Can Dementia be Prevented?
In some people, moderating known risk factors for dementia may help prevent or delay the onset of the disease. These factors include:
- Diabetics should keep glucose levels under control
- Keep healthy cholesterol levels
- Maintain healthy blood pressure
- Lose weight if overweight
- Quit smoking and moderate alcohol consumption
- Keep the mind active and engaged with intellectually stimulating activities
Caring for People with Dementia
Patients with moderate and advanced dementia cannot adequately care for themselves and usually require around-the-clock care. Patients often do best when they are able to remain in a familiar environment such as their own home, when possible. The patient's environment should be made safe by following safety measures as recommended by the Alzheimer's Association:
- Lock any dangerous cabinets
- Have working fire extinguishers, smoke detectors, and carbon monoxide detectors
- Keep walkways well-lit and free of clutter to avoid tripping hazards
- Remove or disable guns
- Keep medications locked away
- Turn hot water heater to 120 degrees or lower to prevent scalding injuries
Caring for People with Dementia (Continued)

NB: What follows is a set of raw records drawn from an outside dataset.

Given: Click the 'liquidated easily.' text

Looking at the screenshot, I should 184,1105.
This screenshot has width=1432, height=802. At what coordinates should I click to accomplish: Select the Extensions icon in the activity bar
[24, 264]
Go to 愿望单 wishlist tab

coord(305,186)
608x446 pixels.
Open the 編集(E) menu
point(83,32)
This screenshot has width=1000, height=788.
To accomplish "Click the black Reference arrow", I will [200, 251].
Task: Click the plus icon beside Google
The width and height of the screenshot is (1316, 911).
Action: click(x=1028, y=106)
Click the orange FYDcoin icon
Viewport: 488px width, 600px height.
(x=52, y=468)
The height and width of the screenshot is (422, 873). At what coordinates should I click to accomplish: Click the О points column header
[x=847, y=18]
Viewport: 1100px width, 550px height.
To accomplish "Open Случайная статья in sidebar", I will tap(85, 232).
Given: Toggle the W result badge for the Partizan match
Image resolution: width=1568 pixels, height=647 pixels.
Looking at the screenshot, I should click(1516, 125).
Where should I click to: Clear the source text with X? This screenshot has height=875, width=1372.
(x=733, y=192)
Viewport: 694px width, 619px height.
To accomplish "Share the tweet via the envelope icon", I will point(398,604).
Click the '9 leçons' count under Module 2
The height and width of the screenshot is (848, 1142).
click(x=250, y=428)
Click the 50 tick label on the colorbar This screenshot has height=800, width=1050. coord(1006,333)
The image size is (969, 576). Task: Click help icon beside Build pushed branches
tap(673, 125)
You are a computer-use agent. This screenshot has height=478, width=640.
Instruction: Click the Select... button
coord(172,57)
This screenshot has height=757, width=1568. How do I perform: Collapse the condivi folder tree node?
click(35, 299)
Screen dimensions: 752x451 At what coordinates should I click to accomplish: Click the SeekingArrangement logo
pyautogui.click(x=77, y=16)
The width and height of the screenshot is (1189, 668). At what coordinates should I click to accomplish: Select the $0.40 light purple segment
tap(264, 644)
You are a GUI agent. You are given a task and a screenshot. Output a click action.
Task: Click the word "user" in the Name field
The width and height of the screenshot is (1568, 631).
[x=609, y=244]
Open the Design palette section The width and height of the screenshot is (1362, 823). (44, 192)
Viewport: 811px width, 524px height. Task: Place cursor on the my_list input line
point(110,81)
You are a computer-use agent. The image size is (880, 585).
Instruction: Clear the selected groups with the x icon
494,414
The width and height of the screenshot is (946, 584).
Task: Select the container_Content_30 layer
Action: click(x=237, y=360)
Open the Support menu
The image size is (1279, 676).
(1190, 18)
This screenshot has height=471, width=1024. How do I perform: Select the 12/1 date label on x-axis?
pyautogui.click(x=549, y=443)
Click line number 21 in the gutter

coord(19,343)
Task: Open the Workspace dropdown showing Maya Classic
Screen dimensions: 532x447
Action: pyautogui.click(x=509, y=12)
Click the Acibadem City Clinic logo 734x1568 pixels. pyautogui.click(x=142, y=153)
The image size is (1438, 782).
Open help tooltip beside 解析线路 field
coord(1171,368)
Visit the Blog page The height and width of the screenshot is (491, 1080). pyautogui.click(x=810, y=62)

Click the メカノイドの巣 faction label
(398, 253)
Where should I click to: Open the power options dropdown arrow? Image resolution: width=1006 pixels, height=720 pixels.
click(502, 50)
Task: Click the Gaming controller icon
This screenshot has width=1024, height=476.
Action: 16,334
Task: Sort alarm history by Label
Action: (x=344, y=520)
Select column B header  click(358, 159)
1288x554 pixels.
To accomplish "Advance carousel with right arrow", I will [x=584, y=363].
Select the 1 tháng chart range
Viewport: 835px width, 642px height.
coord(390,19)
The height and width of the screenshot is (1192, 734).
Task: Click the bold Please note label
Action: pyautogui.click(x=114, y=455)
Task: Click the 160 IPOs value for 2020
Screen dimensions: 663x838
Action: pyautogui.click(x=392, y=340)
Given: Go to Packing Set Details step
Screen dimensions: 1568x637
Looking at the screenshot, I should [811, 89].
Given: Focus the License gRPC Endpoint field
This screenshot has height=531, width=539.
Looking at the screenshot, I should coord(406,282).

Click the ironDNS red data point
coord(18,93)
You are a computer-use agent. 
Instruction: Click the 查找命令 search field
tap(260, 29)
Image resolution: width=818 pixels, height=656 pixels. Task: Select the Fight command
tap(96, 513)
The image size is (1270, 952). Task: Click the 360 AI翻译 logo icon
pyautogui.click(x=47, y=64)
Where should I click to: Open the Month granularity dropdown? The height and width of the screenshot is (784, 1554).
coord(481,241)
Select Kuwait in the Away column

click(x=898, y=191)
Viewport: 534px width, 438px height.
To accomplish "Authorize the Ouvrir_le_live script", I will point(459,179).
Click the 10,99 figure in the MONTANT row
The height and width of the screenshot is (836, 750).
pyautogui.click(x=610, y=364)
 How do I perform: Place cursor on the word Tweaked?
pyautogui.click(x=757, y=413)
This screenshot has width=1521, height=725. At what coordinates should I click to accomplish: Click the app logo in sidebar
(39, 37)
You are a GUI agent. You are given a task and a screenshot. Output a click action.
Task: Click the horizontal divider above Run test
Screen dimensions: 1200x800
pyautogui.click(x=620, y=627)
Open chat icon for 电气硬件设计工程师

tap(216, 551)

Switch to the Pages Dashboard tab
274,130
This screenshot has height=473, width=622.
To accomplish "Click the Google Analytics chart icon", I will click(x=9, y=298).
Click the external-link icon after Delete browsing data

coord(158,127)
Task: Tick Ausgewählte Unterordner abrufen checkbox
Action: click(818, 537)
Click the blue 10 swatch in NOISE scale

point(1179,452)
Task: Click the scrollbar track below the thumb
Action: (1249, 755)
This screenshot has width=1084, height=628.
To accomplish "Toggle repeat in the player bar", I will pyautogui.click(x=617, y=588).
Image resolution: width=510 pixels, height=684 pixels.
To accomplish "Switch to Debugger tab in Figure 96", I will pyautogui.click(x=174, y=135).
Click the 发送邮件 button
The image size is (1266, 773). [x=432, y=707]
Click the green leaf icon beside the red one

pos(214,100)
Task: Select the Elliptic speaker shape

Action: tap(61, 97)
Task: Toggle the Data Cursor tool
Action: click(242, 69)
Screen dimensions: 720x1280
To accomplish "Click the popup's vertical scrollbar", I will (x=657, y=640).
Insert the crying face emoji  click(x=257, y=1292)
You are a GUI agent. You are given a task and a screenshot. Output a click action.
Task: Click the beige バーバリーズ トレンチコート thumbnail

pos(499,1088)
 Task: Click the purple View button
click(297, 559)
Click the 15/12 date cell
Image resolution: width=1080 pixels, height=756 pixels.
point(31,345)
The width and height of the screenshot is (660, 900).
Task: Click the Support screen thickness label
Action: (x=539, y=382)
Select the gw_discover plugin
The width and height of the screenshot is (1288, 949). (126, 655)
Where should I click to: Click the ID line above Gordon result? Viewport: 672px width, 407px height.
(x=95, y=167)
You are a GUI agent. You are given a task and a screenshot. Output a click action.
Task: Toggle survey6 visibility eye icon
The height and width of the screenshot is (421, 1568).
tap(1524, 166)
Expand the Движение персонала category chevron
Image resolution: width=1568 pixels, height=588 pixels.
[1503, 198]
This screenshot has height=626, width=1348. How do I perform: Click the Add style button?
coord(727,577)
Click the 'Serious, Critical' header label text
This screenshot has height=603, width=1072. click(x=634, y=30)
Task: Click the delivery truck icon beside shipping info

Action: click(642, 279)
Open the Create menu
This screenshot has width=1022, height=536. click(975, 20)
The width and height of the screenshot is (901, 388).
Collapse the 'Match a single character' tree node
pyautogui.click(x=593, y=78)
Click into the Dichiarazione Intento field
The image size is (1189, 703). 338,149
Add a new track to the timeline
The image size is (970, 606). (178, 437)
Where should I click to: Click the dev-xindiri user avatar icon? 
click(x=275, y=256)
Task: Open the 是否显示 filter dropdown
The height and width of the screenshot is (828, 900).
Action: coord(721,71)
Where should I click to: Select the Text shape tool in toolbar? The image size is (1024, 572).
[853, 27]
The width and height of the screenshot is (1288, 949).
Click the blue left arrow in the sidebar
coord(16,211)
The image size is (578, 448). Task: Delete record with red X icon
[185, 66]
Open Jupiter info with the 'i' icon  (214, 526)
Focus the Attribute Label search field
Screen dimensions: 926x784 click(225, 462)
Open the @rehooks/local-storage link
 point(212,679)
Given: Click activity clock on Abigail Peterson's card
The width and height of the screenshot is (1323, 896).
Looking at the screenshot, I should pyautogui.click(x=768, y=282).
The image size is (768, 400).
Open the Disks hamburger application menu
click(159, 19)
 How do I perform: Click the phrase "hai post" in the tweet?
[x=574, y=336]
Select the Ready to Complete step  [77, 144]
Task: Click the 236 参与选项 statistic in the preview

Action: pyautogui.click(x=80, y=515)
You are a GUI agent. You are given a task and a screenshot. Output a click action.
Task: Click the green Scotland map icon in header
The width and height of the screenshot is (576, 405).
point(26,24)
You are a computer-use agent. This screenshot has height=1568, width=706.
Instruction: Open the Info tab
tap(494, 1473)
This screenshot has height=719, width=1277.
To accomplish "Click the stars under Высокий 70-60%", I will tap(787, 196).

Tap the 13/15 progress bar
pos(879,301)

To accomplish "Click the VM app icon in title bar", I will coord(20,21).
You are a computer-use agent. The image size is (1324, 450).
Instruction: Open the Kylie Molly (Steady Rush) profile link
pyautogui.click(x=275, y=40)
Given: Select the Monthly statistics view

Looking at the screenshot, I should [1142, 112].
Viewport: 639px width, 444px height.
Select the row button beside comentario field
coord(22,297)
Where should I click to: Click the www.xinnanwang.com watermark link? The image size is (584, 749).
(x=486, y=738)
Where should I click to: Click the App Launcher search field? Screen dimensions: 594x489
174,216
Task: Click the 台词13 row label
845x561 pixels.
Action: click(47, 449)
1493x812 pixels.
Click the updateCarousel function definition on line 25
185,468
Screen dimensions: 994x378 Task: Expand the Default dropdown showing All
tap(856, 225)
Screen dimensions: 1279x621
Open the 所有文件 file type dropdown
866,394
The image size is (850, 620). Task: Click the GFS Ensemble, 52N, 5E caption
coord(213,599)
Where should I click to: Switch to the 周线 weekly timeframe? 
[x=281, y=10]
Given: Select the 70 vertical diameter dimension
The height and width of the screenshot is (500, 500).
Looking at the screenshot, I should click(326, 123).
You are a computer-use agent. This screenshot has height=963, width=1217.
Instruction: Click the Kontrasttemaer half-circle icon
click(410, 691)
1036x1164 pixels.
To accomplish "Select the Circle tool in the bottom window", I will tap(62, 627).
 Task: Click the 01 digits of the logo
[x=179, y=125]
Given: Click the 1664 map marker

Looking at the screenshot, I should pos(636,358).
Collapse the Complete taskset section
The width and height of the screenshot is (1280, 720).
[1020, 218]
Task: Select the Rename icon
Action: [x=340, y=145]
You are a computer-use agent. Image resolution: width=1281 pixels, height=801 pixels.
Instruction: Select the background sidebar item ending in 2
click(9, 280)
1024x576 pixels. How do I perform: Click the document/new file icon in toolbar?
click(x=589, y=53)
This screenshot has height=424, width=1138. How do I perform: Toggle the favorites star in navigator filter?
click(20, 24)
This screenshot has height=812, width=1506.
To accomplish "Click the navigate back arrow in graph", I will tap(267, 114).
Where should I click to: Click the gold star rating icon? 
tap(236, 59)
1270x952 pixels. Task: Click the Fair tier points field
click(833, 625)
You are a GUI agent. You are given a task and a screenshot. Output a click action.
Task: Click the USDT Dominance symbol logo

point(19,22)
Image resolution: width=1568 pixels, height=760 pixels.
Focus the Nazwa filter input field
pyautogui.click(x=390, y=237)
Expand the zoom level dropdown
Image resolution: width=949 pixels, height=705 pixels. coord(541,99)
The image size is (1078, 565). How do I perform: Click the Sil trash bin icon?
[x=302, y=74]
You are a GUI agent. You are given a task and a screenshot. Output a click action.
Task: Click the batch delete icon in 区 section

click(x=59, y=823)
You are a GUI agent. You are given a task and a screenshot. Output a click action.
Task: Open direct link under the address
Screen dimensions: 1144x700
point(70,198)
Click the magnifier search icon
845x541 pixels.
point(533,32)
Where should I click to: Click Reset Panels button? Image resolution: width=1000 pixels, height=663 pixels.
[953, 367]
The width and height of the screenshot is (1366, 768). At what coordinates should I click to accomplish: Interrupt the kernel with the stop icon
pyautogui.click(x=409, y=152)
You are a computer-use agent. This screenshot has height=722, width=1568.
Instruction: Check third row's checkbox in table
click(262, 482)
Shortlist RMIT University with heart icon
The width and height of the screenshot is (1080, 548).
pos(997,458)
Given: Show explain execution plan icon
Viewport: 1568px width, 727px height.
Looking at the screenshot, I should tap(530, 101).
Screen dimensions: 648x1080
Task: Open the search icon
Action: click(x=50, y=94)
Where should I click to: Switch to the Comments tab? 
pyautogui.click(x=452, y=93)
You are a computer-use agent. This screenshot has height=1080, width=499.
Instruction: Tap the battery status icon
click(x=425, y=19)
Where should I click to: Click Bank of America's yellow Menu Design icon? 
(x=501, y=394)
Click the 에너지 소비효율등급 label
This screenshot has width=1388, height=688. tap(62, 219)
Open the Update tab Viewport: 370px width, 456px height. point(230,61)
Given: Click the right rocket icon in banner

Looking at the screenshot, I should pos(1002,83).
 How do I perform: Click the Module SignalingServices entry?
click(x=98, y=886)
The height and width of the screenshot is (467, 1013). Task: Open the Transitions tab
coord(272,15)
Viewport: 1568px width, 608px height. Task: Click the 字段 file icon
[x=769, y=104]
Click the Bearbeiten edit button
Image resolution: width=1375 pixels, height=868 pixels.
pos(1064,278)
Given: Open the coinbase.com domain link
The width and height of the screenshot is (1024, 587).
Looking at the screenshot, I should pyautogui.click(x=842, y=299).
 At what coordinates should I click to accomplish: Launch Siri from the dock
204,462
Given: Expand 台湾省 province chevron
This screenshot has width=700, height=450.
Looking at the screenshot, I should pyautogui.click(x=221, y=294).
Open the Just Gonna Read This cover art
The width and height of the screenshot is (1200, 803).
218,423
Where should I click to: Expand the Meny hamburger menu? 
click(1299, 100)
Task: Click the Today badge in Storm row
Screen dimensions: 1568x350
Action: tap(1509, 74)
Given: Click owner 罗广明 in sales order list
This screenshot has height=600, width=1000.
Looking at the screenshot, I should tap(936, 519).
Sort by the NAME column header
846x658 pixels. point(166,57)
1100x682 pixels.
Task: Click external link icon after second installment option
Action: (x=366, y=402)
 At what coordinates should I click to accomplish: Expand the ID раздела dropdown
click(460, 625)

Caregivers can help patients with dementia by managing their environment to reduce frustrations.
- Limit visitors
- Limit noise and stimulation such as radios and televisions
- Keep areas safe and free of clutter
- Keep familiar objects nearby and in predicable places
- Follow a set routine
- Have calendars and clocks available to aid the patient's memory
- Engage in intellectually stimulating activities that the person is able to participate in
Driving and Dementia
Driving with dementia is unsafe for both the driver, passengers, and those they share the road with. The patient with dementia may have slower reaction times, and can easily get confused or lost. It is up to the patient's family and caregivers to ensure the patient does not have access to a car or to drive a vehicle.
What Research Is Being Done on Dementia?
Research on dementia is ongoing.
- There is a lot of focus on new treatments to slow the progression of cognitive dysfunction.
- Other research is aimed at decreasing the progression and damage to the brain due to abnormal proteins (tau and beta amyloid).
- Researchers are also trying to identify the genes that may contribute to Alzheimer's disease and to develop drugs to modify these genes.
- Another area of research is trying to identify causes and treatments for inflammation to the brain, which is a key factor in Alzheimer's dementia.
- Research into the brain cells' utilization of insulin may lead to novel treatments for dementia.